Pakistan’s founders explained their hasty creation as the Promised Land where no Muslim would be killed for being Muslim. Today, it is a land where Muslims are killed for not being Muslim enough. Salman Taseer, the governor of Pakistan’s largest province, Punjab, was assassinated because he had the temerity to assail the country’s anti-blasphemy laws. In responding to the plight of Asia Noreen – a 45-year-old Christian woman awaiting execution for the capital crime, under Pakistan’s penal code, of blasphemy against Islam – Taseer had inflamed god’s warriors, earning himself a fatwa. On Tuesday, as Taseer was entering his car in Islamabad, one of his security guards shot him dead. The guard then surrendered himself, explaining, like a latter-day Godse, the Hindu fanatic who murdered Gandhi for being too “soft” with Muslims, his opposition to Taseer’s views.
“Facts”, Louis Fischer wrote in his autobiography Men and Politics, “cannot compete with a fiction that is comforting”. If history is a reliable guide, comforting fiction is what is likely to emerge from Pakistan. Who bears the responsibility for Taseer’s death? To Pakistan’s liberals, the principal cause of religious extremism in their country begins and ends with one person: Zia-ul-Haq, an austere bigot who governed the country from 1976 until his death in 1988. But apportioning the blame so disproportionately exonerates his predecessors, erases the deeper history of religious supremacism that underpins the very idea of Pakistan, and promotes, to the present generation, the false idea that, prior to Zia, Pakistan accommodated pluralism.
The formal Islamisation of Pakistan was initiated as early as 1949 by Liaquat Ali Khan, Pakistan’s first prime minister; the Objectives Resolution he introduced that March set out the core constitutional principles by which the new country would be governed. Among other things, it proclaimed that Allah, who held sovereignty “over the entire Universe”, had “delegated it to Pakistan”. Most alarming of all, it called for the creation of conditions “Wherein the Muslims shall be enabled to order their lives in the individual and collective spheres in accordance with the teachings and requirements of Islam as set out in the Holy Quran and the Sunnah.”
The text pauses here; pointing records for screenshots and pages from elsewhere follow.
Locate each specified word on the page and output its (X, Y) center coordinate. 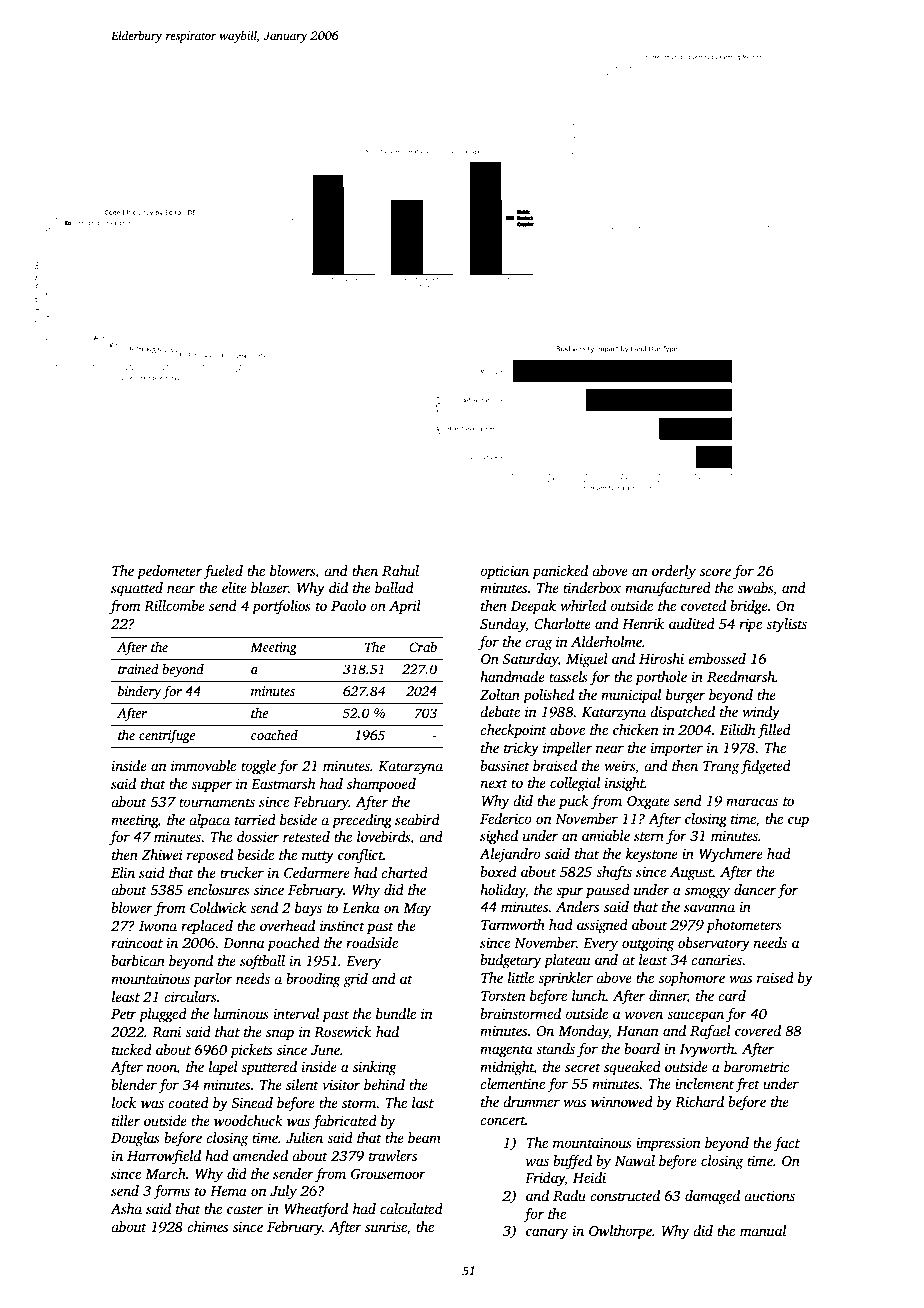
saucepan (695, 1017)
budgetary (510, 961)
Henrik (643, 623)
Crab (423, 647)
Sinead (252, 1102)
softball (262, 962)
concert (503, 1120)
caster (245, 1209)
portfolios (281, 607)
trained (138, 668)
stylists (786, 625)
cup (798, 822)
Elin (123, 872)
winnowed (622, 1101)
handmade (512, 676)
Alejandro (510, 855)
By the time Ayub Khan launched the first military coup in 1958, 11-year-old Pakistan had been ruled by seven prime ministers. His finely clipped moustache and fondness for scotch whiskey led outsiders to view Ayub as a great modernizer. Indeed Ayub’s first major act as president was to commission the construction of a new capital city. A Greek firm of architects was tasked with the job. On 24 February 1960, Ayub gave the city its name: Islamabad, the City of Islam. Fittingly, while the parliament and the supreme court built by the Greeks are frequently forced into abeyance, the one building that is always open for business in today’s Islamabad is a lavishly built mosque named after a Saudi despot who funded it.
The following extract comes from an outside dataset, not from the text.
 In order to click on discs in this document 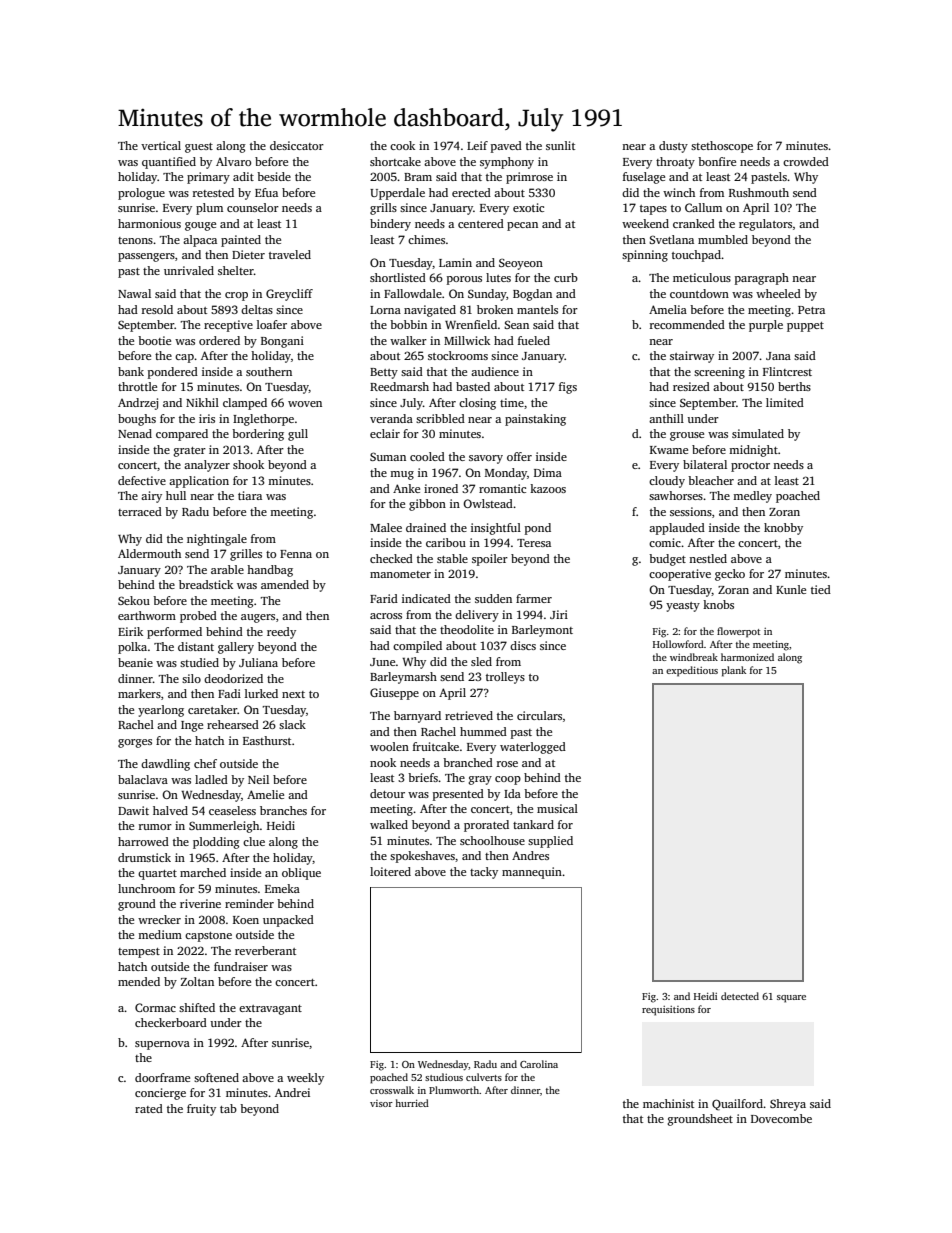, I will do `click(523, 645)`.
What followed was an intensive program of indoctrination. Education was the principal target – textbooks were filled with myths; the study of “Islamiyat” was promoted at universities; a whole new discipline called “Pakistan Studies,” locating the country’s origins in the history of Islam, was created; and the army, particularly Ayub, was portrayed as its saviour.
To validate this myth, Ayub launched a war against India in 1965. At the battle of Badr in the 7th Century, the Prophet’s tiny band of Muslim soldiers claimed to have vanquished the Quraysh with the help of white-turbaned angels sent by Gabriel. Ayub’s propaganda machinery borrowed directly from that legend, reaffirming Pakistan’s position as the defender of Islam. Stories about Pakistan’s forces being assisted by green-robed angels who deflected Indian bombs with a wave of their hand were circulating, as were legends about Pakistani soldiers shooting down Indian aircraft with Enfield rifles. Pakistanis weren’t just being invited to celebrate the valor of their soldiers – they were being told that their side had received celestial sanction.
Salman Taseer’s security guard seemingly felt blessed by that very divinity when he pulled the trigger yesterday on the man he was commissioned to defend. To all those in Pakistan’s armed forces who sympathize with Taseer’s killer, this may be a logical culmination of the journey that began in 1947. Advocates of tolerance have gone into hiding. The government has surrendered. Taseer’s killer is now a hero, beatified by Pakistan’s mullahs and televangelists. Dissent carries the death penalty. Historians will look back at the murder of Salman Taseer as the point at which Pakistan was irrecoverably lost to extremists. This was Pakistan’s very own Khomeini Moment.